▶ **Written exercise**
Rewrite all the items below as one numbered list, one line per number, and leave out any blank lines.

▶ **Information given**
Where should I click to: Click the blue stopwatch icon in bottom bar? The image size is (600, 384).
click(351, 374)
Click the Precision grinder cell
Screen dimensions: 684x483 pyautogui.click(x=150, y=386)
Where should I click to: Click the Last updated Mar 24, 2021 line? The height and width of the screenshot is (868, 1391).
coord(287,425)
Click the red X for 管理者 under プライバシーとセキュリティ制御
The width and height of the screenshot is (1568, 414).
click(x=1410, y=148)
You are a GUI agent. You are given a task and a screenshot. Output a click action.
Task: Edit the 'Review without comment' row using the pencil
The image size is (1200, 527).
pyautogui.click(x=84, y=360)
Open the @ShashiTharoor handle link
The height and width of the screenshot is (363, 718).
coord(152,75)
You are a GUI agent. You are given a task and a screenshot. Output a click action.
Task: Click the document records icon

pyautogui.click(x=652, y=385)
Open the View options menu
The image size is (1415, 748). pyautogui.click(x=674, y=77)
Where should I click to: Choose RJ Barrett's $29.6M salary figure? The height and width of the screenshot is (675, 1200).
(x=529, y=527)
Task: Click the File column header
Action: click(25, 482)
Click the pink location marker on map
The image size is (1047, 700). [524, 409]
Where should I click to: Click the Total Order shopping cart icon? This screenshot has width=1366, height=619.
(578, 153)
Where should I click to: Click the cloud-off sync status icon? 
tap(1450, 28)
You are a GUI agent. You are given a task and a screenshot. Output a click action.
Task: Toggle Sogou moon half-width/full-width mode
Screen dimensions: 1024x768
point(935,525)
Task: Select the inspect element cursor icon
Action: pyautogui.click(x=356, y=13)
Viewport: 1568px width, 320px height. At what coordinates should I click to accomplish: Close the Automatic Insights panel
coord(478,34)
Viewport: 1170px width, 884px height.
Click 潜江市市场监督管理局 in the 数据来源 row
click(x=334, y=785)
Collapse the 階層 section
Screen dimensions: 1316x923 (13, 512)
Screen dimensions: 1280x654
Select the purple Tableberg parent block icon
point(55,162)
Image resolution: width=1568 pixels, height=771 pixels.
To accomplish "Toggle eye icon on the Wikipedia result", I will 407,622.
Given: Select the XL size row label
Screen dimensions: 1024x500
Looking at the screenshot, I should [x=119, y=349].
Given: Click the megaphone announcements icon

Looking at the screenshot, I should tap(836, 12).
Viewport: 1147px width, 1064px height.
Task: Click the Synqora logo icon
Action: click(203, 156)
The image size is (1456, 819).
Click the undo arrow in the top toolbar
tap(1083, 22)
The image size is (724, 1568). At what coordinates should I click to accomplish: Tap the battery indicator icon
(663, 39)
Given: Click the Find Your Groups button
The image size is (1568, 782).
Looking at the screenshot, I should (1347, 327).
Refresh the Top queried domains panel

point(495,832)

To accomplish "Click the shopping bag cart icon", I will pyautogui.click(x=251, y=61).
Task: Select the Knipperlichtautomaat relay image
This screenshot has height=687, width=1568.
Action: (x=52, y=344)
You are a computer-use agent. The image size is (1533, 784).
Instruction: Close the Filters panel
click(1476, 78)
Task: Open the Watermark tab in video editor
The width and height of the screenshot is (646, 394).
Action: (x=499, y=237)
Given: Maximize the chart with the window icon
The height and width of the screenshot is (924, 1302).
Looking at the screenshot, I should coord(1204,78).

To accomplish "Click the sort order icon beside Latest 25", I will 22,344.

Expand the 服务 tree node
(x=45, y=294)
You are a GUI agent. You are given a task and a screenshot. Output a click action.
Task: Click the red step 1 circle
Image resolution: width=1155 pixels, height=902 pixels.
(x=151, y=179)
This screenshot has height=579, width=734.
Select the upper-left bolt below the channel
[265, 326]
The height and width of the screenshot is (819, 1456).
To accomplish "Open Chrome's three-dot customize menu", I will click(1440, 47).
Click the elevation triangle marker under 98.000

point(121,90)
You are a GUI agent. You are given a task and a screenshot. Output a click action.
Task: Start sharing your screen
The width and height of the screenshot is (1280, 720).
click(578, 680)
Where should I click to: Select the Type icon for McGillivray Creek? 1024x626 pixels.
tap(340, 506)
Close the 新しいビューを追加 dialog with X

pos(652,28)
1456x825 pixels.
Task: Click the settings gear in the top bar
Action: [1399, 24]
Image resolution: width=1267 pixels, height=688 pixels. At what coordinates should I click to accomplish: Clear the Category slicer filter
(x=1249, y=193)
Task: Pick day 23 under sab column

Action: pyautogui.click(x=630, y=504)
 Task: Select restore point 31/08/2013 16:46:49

▶ **Exercise response**
1. Where should I click to: Click the blue stopwatch icon in bottom bar? The image size is (600, 384).
2. click(351, 374)
3. Click the Precision grinder cell
4. Screen dimensions: 684x483 pyautogui.click(x=150, y=386)
5. Where should I click to: Click the Last updated Mar 24, 2021 line? The height and width of the screenshot is (868, 1391).
6. coord(287,425)
7. Click the red X for 管理者 under プライバシーとセキュリティ制御
8. The width and height of the screenshot is (1568, 414).
9. click(x=1410, y=148)
10. You are a GUI agent. You are given a task and a screenshot. Output a click action.
11. Task: Edit the 'Review without comment' row using the pencil
12. The image size is (1200, 527).
13. pyautogui.click(x=84, y=360)
14. Open the @ShashiTharoor handle link
15. The height and width of the screenshot is (363, 718).
16. coord(152,75)
17. You are a GUI agent. You are given a task and a screenshot. Output a click action.
18. Task: Click the document records icon
19. pyautogui.click(x=652, y=385)
20. Open the View options menu
21. The image size is (1415, 748). pyautogui.click(x=674, y=77)
22. Where should I click to: Choose RJ Barrett's $29.6M salary figure? The height and width of the screenshot is (675, 1200).
23. (x=529, y=527)
24. Task: Click the File column header
25. Action: click(25, 482)
26. Click the pink location marker on map
27. The image size is (1047, 700). [524, 409]
28. Where should I click to: Click the Total Order shopping cart icon? This screenshot has width=1366, height=619.
29. (578, 153)
30. Where should I click to: Click the cloud-off sync status icon? 
31. tap(1450, 28)
32. You are a GUI agent. You are given a task and a screenshot. Output a click action.
33. Task: Toggle Sogou moon half-width/full-width mode
34. Screen dimensions: 1024x768
35. point(935,525)
36. Task: Select the inspect element cursor icon
37. Action: pyautogui.click(x=356, y=13)
38. Viewport: 1568px width, 320px height. At what coordinates should I click to accomplish: Close the Automatic Insights panel
39. coord(478,34)
40. Viewport: 1170px width, 884px height.
41. Click 潜江市市场监督管理局 in the 数据来源 row
42. click(x=334, y=785)
43. Collapse the 階層 section
44. Screen dimensions: 1316x923 (13, 512)
45. Screen dimensions: 1280x654
46. Select the purple Tableberg parent block icon
47. point(55,162)
48. Image resolution: width=1568 pixels, height=771 pixels.
49. To accomplish "Toggle eye icon on the Wikipedia result", I will 407,622.
50. Given: Select the XL size row label
51. Screen dimensions: 1024x500
52. Looking at the screenshot, I should [x=119, y=349].
53. Given: Click the megaphone announcements icon
54. Looking at the screenshot, I should tap(836, 12).
55. Viewport: 1147px width, 1064px height.
56. Task: Click the Synqora logo icon
57. Action: click(203, 156)
58. The image size is (1456, 819).
59. Click the undo arrow in the top toolbar
60. tap(1083, 22)
61. The image size is (724, 1568). At what coordinates should I click to accomplish: Tap the battery indicator icon
62. (663, 39)
63. Given: Click the Find Your Groups button
64. The image size is (1568, 782).
65. Looking at the screenshot, I should (1347, 327).
66. Refresh the Top queried domains panel
67. point(495,832)
68. To accomplish "Click the shopping bag cart icon", I will pyautogui.click(x=251, y=61).
69. Task: Select the Knipperlichtautomaat relay image
70. This screenshot has height=687, width=1568.
71. Action: (x=52, y=344)
72. You are a computer-use agent. The image size is (1533, 784).
73. Instruction: Close the Filters panel
74. click(1476, 78)
75. Task: Open the Watermark tab in video editor
76. The width and height of the screenshot is (646, 394).
77. Action: (x=499, y=237)
78. Given: Maximize the chart with the window icon
79. The height and width of the screenshot is (924, 1302).
80. Looking at the screenshot, I should coord(1204,78).
81. To accomplish "Click the sort order icon beside Latest 25", I will 22,344.
82. Expand the 服务 tree node
83. (x=45, y=294)
84. You are a GUI agent. You are given a task and a screenshot. Output a click action.
85. Task: Click the red step 1 circle
86. Image resolution: width=1155 pixels, height=902 pixels.
87. (x=151, y=179)
88. This screenshot has height=579, width=734.
89. Select the upper-left bolt below the channel
90. [265, 326]
91. The height and width of the screenshot is (819, 1456).
92. To accomplish "Open Chrome's three-dot customize menu", I will click(1440, 47).
93. Click the elevation triangle marker under 98.000
94. point(121,90)
95. You are a GUI agent. You are given a task and a screenshot. Output a click action.
96. Task: Start sharing your screen
97. The width and height of the screenshot is (1280, 720).
98. click(578, 680)
99. Where should I click to: Select the Type icon for McGillivray Creek? 1024x626 pixels.
100. tap(340, 506)
101. Close the 新しいビューを追加 dialog with X
102. pos(652,28)
103. 1456x825 pixels.
104. Task: Click the settings gear in the top bar
105. Action: [1399, 24]
106. Image resolution: width=1267 pixels, height=688 pixels. At what coordinates should I click to accomplish: Clear the Category slicer filter
107. (x=1249, y=193)
108. Task: Pick day 23 under sab column
109. Action: pyautogui.click(x=630, y=504)
110.  Task: Select restore point 31/08/2013 16:46:49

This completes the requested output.